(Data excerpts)
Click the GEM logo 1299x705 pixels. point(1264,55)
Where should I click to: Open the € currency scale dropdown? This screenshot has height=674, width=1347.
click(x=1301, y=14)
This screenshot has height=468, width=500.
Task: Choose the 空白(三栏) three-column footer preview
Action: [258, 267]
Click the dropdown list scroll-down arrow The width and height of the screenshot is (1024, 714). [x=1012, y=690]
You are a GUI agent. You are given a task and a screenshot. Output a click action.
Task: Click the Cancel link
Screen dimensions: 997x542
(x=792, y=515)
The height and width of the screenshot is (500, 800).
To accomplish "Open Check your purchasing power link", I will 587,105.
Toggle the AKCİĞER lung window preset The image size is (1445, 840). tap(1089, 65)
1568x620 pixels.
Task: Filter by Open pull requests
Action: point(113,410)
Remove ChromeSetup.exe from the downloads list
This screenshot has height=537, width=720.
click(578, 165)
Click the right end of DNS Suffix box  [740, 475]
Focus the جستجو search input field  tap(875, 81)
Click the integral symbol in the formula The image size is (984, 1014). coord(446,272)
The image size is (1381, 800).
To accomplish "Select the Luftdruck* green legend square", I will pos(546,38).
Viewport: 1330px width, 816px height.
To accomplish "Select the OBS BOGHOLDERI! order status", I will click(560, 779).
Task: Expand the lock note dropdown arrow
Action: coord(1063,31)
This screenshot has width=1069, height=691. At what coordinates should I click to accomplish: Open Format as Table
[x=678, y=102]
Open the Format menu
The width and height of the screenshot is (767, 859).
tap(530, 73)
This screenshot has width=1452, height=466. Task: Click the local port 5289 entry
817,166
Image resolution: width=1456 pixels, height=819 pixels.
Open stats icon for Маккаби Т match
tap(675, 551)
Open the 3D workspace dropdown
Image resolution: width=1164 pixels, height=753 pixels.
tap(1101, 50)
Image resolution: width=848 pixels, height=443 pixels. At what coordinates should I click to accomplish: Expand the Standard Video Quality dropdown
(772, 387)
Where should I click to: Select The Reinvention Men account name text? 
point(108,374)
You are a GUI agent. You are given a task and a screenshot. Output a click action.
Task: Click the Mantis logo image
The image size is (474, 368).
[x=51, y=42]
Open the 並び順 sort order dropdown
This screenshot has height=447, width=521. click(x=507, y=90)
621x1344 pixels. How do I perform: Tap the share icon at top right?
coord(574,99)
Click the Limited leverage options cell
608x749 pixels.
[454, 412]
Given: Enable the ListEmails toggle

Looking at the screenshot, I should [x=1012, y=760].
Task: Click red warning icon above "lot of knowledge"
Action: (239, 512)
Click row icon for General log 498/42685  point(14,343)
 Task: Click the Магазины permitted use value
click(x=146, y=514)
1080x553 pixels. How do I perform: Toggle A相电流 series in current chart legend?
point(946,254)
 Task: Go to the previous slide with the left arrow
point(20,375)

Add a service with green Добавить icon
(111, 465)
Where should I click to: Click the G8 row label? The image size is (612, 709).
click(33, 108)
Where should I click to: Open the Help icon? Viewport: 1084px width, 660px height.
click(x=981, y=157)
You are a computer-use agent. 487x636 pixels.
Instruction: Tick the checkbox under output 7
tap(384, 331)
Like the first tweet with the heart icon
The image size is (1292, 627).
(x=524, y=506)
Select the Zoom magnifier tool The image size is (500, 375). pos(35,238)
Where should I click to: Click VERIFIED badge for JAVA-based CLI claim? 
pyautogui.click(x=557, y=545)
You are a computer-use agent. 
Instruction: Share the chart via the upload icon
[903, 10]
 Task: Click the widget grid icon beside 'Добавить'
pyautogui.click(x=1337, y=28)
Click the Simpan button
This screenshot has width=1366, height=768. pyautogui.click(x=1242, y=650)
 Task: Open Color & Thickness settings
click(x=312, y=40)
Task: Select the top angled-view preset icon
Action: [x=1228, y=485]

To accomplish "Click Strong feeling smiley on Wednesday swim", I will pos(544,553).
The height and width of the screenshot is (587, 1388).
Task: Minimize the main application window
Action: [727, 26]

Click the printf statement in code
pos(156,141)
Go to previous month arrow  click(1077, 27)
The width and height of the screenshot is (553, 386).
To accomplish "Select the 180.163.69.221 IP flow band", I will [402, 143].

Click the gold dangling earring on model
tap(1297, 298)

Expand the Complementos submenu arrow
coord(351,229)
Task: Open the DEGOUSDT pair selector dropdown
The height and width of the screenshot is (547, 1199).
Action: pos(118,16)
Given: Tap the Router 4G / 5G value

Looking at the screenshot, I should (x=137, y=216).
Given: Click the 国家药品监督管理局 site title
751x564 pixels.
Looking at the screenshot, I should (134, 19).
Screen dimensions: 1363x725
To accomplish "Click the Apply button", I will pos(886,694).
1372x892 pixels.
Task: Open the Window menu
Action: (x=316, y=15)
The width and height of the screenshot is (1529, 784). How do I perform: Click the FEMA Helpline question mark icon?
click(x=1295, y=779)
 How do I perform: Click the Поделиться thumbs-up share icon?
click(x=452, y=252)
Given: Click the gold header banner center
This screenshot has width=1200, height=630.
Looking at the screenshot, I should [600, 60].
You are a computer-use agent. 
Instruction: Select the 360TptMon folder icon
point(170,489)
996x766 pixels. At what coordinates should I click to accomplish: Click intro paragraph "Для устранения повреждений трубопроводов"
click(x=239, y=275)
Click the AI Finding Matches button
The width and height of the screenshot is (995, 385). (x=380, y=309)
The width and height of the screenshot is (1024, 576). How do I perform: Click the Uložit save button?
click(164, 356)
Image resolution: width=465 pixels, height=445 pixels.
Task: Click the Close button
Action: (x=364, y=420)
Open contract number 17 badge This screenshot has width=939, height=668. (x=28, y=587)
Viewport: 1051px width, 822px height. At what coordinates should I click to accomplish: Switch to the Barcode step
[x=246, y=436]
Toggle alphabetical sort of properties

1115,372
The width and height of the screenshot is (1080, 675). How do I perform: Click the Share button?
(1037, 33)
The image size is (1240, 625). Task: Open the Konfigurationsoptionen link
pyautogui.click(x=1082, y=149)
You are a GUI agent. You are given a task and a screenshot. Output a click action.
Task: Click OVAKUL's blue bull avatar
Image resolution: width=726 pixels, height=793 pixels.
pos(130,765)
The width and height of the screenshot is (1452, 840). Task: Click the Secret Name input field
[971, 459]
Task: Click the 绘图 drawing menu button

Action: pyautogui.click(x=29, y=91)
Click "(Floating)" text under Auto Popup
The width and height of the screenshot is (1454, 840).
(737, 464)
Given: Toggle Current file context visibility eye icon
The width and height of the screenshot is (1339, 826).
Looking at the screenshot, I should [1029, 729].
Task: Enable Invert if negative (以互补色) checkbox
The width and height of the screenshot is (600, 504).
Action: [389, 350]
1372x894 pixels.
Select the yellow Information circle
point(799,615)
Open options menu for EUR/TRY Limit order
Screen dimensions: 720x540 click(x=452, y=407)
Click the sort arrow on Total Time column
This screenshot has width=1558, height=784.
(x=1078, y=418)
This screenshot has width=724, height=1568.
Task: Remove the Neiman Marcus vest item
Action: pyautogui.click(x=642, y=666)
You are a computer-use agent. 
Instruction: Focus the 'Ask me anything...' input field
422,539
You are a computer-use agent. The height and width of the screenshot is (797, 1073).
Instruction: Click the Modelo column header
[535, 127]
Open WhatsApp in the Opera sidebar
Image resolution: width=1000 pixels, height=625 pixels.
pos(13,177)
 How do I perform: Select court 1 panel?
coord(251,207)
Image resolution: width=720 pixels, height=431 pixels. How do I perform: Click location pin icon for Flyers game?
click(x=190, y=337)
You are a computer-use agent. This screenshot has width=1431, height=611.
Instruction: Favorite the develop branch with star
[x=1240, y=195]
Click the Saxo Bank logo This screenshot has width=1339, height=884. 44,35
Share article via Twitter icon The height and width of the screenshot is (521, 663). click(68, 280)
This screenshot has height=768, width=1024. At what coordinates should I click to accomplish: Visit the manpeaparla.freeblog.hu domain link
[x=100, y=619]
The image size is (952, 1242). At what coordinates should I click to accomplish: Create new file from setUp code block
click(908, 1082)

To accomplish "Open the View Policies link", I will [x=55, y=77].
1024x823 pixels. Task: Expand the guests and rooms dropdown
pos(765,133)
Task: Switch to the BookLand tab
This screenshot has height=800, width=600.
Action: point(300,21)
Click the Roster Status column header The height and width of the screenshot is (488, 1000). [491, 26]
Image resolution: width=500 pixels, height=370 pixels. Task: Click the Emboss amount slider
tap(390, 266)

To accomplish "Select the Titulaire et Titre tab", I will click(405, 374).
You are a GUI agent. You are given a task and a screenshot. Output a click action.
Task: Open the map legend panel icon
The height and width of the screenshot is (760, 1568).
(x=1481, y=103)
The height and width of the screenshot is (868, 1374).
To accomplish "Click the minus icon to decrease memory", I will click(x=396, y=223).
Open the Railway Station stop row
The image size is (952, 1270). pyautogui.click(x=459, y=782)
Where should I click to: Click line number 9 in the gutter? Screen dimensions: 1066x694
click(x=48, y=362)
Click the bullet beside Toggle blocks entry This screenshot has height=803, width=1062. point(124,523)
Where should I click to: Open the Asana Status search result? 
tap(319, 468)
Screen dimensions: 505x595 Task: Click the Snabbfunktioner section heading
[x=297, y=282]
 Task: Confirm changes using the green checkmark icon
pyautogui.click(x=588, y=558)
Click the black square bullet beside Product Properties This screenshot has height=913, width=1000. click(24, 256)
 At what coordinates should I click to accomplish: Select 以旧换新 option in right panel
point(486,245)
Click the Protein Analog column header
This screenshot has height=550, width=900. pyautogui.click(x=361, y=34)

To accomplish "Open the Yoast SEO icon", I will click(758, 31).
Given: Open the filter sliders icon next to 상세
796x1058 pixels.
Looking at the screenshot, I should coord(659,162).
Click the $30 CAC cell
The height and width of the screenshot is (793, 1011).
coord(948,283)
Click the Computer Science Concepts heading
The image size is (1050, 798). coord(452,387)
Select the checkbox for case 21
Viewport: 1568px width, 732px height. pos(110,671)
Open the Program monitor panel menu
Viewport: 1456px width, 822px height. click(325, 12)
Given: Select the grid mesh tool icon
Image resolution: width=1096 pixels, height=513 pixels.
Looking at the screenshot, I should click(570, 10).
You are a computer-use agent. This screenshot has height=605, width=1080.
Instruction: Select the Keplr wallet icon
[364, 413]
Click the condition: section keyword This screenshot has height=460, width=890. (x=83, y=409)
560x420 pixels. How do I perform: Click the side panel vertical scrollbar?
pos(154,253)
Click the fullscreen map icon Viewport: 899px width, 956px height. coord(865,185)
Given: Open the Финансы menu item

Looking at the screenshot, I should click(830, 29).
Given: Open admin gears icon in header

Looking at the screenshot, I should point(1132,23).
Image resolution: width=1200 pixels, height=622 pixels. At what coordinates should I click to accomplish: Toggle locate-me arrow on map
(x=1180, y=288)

- _Exercise objective_
Determine how many lines in the data above include the word "logo", and state that number only.

- _Answer box_
3